• [EXTRAIT DE LA PAGE]:
Il y a des gens qui observent les oiseaux, d’autres qui regardent les étoiles et d’autres comme moi qui observent les gens » : voilà comment Gerald Foos, gérant d’un motel près de Denver, résume sa petite entreprise perverse ayant consisté, pendant trente ans, à épier et à circonscrire par écrit les pratiques sexuelles de ses clients depuis un grenier aménagé, avec l’aide de sa compréhensive épouse, à cette fin. À cette fin et à celle, corrélative, d’à terme publier ses réflexions (sur l’amour, le sexe, la toilette, mais aussi sur un meurtre, auquel il prétend avoir assisté) en les communiquant au plus audacieux des grands reporters américains, celui qu’on considère tantôt comme le père du Nouveau journalisme, tantôt comme le fils croisé de Nellie Bly et de Truman Capote : Gay Talese. Le 7 janvier 1980, le dandy de la littérature du réel reçoit en effet une lettre anonyme prometteuse : « Je crois être en possession d’informations importantes qui pourraient vous être utiles (…) si vous souhaitez davantage d’information, ou si vous désirez venir voir mon motel et comment j’opère, contactez-moi ». Un mois plus tard les deux hommes se rencontrent.
C’est que le voyeurisme a quelque chose à voir avec la manière dont Gay Talese perçoit le journalisme, cette activité qui « permet de dépasser les limites de la retenue et fournit également une bonne excuse pour s’intéresser à la vie des autres et leur poser des questions (…) pouvant servir des intérêts personnels inavoués ». Parmi ceux-là, forcément, des intérêts sexuels. Incitant Talese, dans les années 80, à mener son enquête sur la révolution sexuelle en général et sur l’amour libre en particulier – qu’il pratique lui-même à Sandstone Retreat, résidence nudiste et échangiste, pour y récolter les informations nécessaires à écrire son Thy neighgbor’s wife. La fin littéraire justifie-t-elle ces sortes de moyens ?

• [JEU DE DONNÉES]:
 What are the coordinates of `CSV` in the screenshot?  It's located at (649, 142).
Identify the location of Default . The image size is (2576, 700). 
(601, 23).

• [CONSIGNES DE L'EXERCICE]:
1/ Pouvez-vous recopier le texte sur Gay Talese de « C’est que le » jusqu'à « de moyens ? » inclus, en rebaptisant « Sandstone Retreat » en « Sandstone » ?
2/ Pouvez-vous prolonger le texte sur Gay Talese et le motel de Gerald Foos au-delà de sa dernière phrase ?

• [RÉPONSES PAR CONSIGNE]:
1/
C’est que le voyeurisme a quelque chose à voir avec la manière dont Gay Talese perçoit le journalisme, cette activité qui « permet de dépasser les limites de la retenue et fournit également une bonne excuse pour s’intéresser à la vie des autres et leur poser des questions (…) pouvant servir des intérêts personnels inavoués ». Parmi ceux-là, forcément, des intérêts sexuels. Incitant Talese, dans les années 80, à mener son enquête sur la révolution sexuelle en général et sur l’amour libre en particulier – qu’il pratique lui-même à Sandstone, résidence nudiste et échangiste, pour y récolter les informations nécessaires à écrire son Thy neighgbor’s wife. La fin littéraire justifie-t-elle ces sortes de moyens ?

2/
Gerald Foos en est en tout cas convaincu, qui suite à cet essai voit en Gay Talese un miroir lettré, le correspond idéal pour confesser, sous couvert d’un anonymat qu’il ne rompra qu’en 2013, les résultats de sa propre enquête sexuelle spéciale, officiellement lancée sous des prétextes scientifiques. Car ce n’est pas comme voyeur mais bien plutôt comme « explorateur de la nature humaine » que Foos se perçoit lui-même, du haut de ce qu’il nomme son « laboratoire d’espionnage » d’où il observe, notamment, « la corrélation qui existe entre les sujets qui veulent que la lumière soit éteinte durant leurs ébats sexuels et leur profil social » ou bien que « 12 % des couples observés sont hautement sexués ; 62 % modérément sexués, 22 % peu sexués et 3 % pas sexués du tout ».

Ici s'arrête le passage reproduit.